**TEXTABSCHNITT**
************
Die achtziger Jahre waren aus Sicht der Popmusikindustrie eine glückliche Epoche, Apotheose und Verfallsform zugleich, in der das Geschäft auf zahlreichen Kanälen betrieben werden konnte (MTV, CD), ohne dass jemand anderes als die Industrie Kontrolle über diese Kanäle hätte erlangen können. Das Superstartum, das die größte Entfernung zwischen Musik und Image, Publikum und Musiker markierte, hatte vor allem also wirtschaftliche Gründe. Größer als Michael Jackson und Madonna war keiner und wird vielleicht nie wieder jemand werden.
Popmusik war von Beginn an kommerziell und folglich auch an ihrem gesellschaftlichen Höhepunkt in den Jahren um 1968, als Pop nicht nur Geschäft, sondern Politik war. Pop in einem engeren Sinne setzte erst in den Jahren danach ein, als eine Geschichte existierte, auf die im ironischen Spiel mit den Zeichen sich zu beziehen möglich wurde. Als Michael Jackson sich aus dem schwarzen - wenn auch unter weißen Regeln - organisierten Familienbetrieb der Motown-Erfolge von Jackson 5 als Solokünstler emanzipierte, schwand zugleich der politische Anteil, den das Schwarz-Sein an seinen Erfolgen hatte; lange bevor er sich kosmetischen Operationen zur Aufhellung seiner Haut unterzog, war Jackson schon kein schwarzer Künstler mehr, sondern ein globaler Popstar.
In den Zeiten vor dem Popbewusstsein war die Altersfrage relativ leicht zu lösen: Solange die Authentizität des Bühnenentwurfs wichtiger als seine Künstlichkeit war, solange schien es das Sinnvollste, gar nicht erst alt zu werden. Jimi Hendrix, Jim Morrison, Janis Joplin oder Brian Jones schieden in einem Alter aus dem Leben, der die Zahl 27 mythisch werden ließ (was späteren Essentialisten, besser: Missverstehern des Pops wie Kurt Cobain die Möglichkeit zur Imitation bot). Den spätestmöglichen Zeitpunkt, aus dem Lebensgeschäft Pop auszusteigen, hat Elvis Presley festgelegt: Er starb im Alter von 42 Jahren (eine Zahl, die angesichts einer für absurde Sinnsuche und Verschwörungstheorien empfänglichen Fangemeinde, durchaus bedeutungsvoll ist: in Douglas Adams Roman Per Anhalter durch die Galaxis bezeichnet sie die Antwort auf alle Fragen).
Daraus könnte man folgern: Wer 43 ist, und noch immer am Leben, muss in der Popmusik sich über das Wie seiner Verrentung Gedanken machen; ein Freitod danach wirkt nur kläglich und ist kaum verwertbar für die Image-Produktion eines hypertrophen Nachruhms, wie Elvis oder John Lennon ihn genießen. Madonna, Michael Jackson und Prince stehen mit ihrem 50. Geburtstag an einem Scheideweg, dessen Ziele noch nicht oder nur negativ definiert sind (Rolling Stones vs. CSNY). Eine Qual ist mit dieser Suche verbunden, weil es immer traurig zu sehen ist, wie Träume grau werden. Außerdem haben sich die Spielregeln geändert.
************
**BEREITGESTELLTE ANGABEN**
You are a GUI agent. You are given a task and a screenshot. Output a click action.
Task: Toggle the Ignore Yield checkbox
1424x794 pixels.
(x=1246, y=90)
************
**ZU BEARBEITENDE AUFGABEN**
[a] In welchem Alter starb Elvis Presley laut dem Text über Popmusik und das Altern?
[b] Setzen Sie den Text über Popmusik und das Altern im Anschluss an seinen letzten Satz mit einigen Sätzen fort.

**LÖSUNGEN**
[a] Im Alter von 42 Jahren.

[b]
Zum einen ist die Industrie dabei, sich von dem Geschäftsmodell Popmusik zu verabschieden (wie der jüngste Ausstieg von Bertelsmann zeigt), weil die Distributionswege durch das Internet demokratisiert worden sind. Der Zerfall des Popspektrums in lauter MySpace-Nischen hat zu einer Rückbesinnung auf die Musik geführt (was nicht heißen soll, dass es dort keinen Pop gäbe). Der globale Konsens, den Madonna, Michael Jackson und Prince in den achtziger Jahren hergestellt haben, scheint heute unmöglich, und wie kritisch immer man zur Dominanz des amerikanischen Jahrhunderts, die sich auch darin manifestiert hat, stehen mag - allein der Verlust solcher Größe stimmt wehmütig.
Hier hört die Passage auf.